Zipf's law is another mathematical phenomenon not entirely unrelated to Benford's law (in fact, some think that Benford is a special case of Zipf). (Aside, it's funny how after you discuss something, it seems to pop up everywhere - Kahneman and Tversky would have a lot to say on that, I'm sure.) Zipf's law is used to describe datasets in which an item's occurrence is inversely related to its rank. For example, the most frequently observed element occurs X times. The second-most frequently observed element X/2 times, the third ranking element X/3 times, etc.
Zipf, a linguist at Harvard, first noticed the pattern which would bear his name while studying word frequencies in texts. For a time, it was thought that Zipf's observation was a mathematical representation of some underlying language process. However, if text is randomly generated by uniformly picking from 26 letters and a space, the resulting corpus also exhibits Zipf's law, suggesting it is more of a statistical artifact than evidence of a deeper semantic process.
In today's The Wild Side blog of the NYT, guest blogger Steven Strogatz, a professor of applied math at Cornell, discusses Zipf's law in relation to city populations. Strogatz states that Zipf actually discovered his pattern while looking at urban populations, which surprised me since I was familiar with the word-frequency story - it turns out both are true: he presented the words and then the cities as two examples of the pattern. There is some doubt that the fact that city sizes follow Zipf's law actually means anything, just as it appears to be a statistical artifact in linguistics. Other statistical distributions provide a good fit, but Zipf's law is "nice" because of its utter simplicity.
The remainder of the blog is on other urban mathematics, including evidence of economies of scale, before connecting such observations back to biology and cellular processes (the usual focus of the blog - gotta keep the readers satisfied!). Strogatz draws an interesting connection between the mechanism for transporting nutrients through a cell and the transportation infrastructure of a city, both of which exhibit similar economies of scale with exponents close to 0.75. It turns out there is a mathematical justification for why that would be so.
As someone fascinated by urban development, I especially appreciated the essay, especially for the philosophical lens it borrows:
These numerical coincidences seem to be telling us something profound.
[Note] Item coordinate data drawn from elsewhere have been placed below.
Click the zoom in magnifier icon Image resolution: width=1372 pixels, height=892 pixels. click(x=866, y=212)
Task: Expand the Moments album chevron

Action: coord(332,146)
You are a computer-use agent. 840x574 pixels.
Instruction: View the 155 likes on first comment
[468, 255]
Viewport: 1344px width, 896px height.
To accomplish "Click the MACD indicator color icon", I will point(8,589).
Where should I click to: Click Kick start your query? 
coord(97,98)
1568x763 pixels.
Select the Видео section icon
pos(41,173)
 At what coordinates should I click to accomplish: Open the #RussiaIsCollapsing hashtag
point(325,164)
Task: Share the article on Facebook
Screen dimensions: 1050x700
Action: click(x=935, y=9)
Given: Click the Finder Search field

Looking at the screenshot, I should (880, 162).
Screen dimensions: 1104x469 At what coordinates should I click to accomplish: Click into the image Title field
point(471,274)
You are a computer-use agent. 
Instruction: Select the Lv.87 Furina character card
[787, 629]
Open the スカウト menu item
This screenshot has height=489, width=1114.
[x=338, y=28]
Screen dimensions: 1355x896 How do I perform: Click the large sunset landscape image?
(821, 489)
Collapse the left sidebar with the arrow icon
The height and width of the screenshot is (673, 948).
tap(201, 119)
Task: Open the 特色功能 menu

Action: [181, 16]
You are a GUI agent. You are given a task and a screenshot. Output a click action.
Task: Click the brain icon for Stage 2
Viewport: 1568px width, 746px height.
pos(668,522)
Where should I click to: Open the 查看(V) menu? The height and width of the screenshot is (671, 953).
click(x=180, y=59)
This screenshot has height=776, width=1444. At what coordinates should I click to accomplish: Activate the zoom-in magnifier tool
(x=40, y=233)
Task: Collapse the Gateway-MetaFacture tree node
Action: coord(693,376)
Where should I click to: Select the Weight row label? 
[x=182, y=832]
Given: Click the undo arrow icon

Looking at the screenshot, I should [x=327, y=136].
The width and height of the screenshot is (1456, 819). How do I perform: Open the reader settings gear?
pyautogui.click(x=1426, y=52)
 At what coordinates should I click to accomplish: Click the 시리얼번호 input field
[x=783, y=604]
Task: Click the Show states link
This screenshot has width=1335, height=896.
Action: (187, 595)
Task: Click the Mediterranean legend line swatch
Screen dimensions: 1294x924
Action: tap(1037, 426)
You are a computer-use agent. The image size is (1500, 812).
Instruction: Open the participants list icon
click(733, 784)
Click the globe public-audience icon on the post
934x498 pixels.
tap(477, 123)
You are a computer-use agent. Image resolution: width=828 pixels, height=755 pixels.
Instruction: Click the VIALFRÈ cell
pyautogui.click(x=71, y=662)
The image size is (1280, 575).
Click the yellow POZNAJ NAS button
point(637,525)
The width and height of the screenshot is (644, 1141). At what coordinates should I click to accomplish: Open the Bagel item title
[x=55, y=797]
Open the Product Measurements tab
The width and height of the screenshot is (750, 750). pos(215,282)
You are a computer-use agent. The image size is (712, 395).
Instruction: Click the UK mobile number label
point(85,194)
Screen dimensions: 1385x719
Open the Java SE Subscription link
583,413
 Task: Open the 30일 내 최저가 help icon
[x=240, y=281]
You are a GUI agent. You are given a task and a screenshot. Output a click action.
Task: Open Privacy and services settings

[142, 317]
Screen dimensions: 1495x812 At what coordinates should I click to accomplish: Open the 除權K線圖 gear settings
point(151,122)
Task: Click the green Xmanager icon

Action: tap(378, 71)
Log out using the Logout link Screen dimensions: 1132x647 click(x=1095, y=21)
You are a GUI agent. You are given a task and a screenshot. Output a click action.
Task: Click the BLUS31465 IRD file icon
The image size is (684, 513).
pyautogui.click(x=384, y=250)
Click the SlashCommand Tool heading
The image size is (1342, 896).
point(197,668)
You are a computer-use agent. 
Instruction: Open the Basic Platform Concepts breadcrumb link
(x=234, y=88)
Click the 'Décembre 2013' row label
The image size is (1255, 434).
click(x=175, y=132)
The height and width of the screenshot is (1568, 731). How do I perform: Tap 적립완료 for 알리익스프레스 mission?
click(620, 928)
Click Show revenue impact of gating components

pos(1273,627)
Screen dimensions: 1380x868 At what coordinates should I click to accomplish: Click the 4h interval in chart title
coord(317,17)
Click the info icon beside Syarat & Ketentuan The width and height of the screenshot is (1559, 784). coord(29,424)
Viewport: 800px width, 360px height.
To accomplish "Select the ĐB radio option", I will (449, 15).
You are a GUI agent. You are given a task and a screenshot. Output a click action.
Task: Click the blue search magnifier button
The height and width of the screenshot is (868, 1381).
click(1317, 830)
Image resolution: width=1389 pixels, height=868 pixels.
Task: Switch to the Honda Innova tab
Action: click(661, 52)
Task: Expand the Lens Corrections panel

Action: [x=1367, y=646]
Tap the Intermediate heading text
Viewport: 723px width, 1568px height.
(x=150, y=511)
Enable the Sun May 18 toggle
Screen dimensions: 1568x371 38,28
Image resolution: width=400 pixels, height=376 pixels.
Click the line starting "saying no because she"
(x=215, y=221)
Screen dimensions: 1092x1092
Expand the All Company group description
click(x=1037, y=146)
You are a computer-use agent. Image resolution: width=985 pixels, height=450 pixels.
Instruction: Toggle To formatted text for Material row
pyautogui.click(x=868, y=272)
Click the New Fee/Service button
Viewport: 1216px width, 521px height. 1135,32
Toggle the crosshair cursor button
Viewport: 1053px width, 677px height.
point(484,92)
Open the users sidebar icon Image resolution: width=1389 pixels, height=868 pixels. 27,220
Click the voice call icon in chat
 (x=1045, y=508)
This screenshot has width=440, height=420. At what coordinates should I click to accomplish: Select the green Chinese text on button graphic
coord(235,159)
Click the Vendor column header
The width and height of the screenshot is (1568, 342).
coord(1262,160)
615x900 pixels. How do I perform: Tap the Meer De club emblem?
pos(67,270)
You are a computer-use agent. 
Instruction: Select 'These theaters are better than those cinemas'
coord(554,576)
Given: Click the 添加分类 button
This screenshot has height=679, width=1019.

It appears that Aristotle’s metaphor of a city as a living thing is more than merely poetic. There may be deep laws of collective organization at work here, the same laws for aggregates of people and cells.
The numerology above would seem totally fortuitous if we hadn’t viewed cities and organisms through the lens of mathematics. By abstracting away nearly all the details involved in powering a mouse or a city, math exposes their underlying unity. In that way (and with apologies to Picasso), math is the lie that makes us realize the truth.